The Monument to the Carabinieri, also called Monumento alla Fiamma dei Carabinieri (Monument to the Flame of Carabinieri) is a steel sculpture located in Piazza Armando Diaz, a central square in Milan, Italy. The monument was created by Italian sculptor Luciano Minguzzi (1911–2004) and is dedicated to the men and women of Carabinieri, the Italian gendarmerie. The flame which inspired the sculpture is a heraldic symbol prominently displayed on the caps of the corp, but it also artistically depicts a grenade, inscribed with the letters IR (an acronym for Italian Republic), and from which curving flames with 13 tips emerge. The flames marks the loyalty, fidelity, ardor and honor that define Carabinieri's service.
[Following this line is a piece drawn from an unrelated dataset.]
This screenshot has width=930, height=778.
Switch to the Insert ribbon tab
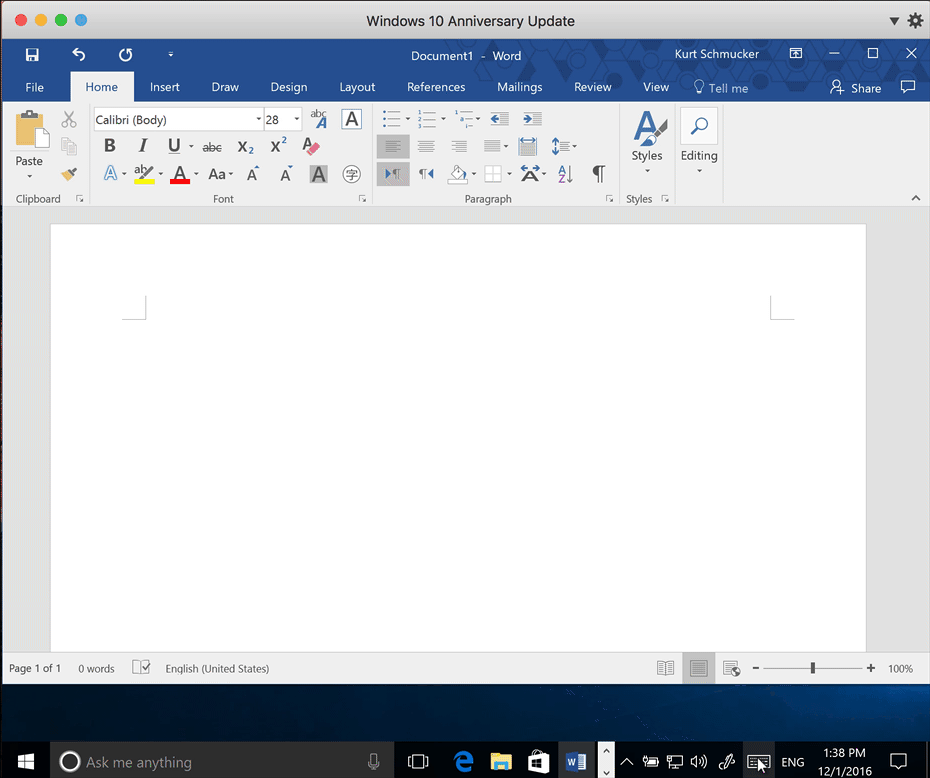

The monument was commissioned to Minguzzi in 1972 and inaugurated on 3 December 1981, at the presence of Giovanni Spadolini, then President of the Milan City Council, and Carabinieri General Carlo Alberto dalla Chiesa. A plaque at the base of the monument honoring the memory of dalla Chiesa was added a year later. Dalla Chiesa, who had led the Italian military's anti-terrorism forces in Lombardy in the mid-1970s, mainly directed against the Red Brigades, was ambushed and assassinated with his wife and their driver by the Mafia when he was appointed Prefect of Palermo.